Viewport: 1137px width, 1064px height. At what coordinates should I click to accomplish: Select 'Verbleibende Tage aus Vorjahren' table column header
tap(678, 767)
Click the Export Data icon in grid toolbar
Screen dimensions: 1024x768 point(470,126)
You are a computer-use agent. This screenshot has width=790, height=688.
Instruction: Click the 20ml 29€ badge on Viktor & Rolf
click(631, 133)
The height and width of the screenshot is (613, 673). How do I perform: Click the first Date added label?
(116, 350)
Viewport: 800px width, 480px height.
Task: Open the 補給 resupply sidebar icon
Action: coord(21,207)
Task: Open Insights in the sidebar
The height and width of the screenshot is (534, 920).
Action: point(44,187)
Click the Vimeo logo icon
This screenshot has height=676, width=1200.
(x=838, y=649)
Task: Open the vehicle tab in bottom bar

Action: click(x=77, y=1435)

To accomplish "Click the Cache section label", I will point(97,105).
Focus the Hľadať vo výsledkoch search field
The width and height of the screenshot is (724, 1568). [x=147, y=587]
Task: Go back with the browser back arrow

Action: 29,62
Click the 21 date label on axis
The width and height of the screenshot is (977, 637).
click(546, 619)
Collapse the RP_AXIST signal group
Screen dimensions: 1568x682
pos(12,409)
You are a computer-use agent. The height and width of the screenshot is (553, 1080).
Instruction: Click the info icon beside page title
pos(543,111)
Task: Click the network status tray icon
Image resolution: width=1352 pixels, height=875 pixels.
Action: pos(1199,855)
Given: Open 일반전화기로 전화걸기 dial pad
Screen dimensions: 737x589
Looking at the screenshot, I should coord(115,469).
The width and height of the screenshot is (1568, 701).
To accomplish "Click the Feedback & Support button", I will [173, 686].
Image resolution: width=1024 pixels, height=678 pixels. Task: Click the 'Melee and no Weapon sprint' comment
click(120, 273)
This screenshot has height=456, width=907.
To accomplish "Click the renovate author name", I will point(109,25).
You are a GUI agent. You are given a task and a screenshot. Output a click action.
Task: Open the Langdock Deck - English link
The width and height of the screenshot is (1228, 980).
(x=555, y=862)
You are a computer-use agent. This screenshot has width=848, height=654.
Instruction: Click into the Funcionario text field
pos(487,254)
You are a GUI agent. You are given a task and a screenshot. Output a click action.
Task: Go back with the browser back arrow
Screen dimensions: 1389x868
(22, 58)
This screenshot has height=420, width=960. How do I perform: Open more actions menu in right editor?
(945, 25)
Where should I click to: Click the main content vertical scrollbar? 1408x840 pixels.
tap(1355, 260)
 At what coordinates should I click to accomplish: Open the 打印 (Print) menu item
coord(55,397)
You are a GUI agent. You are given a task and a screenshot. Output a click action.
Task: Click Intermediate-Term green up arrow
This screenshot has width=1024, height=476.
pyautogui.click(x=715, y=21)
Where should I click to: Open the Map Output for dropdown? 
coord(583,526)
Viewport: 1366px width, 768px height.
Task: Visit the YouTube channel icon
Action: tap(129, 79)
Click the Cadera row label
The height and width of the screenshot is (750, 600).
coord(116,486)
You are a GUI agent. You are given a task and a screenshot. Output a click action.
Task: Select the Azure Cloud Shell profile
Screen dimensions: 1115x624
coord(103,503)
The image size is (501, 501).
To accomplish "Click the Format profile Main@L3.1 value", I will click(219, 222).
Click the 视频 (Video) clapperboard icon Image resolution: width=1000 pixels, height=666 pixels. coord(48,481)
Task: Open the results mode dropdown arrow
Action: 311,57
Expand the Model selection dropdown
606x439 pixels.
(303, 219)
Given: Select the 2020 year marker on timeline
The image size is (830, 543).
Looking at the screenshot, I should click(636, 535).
----
Description of the task: Every line of the entries above that holds "will" should be copied out.

Your solution:
To accomplish "Click the Cache section label", I will point(97,105).
To accomplish "Click the Feedback & Support button", I will [173, 686].
To accomplish "Click the renovate author name", I will point(109,25).
To accomplish "Click the Format profile Main@L3.1 value", I will click(219, 222).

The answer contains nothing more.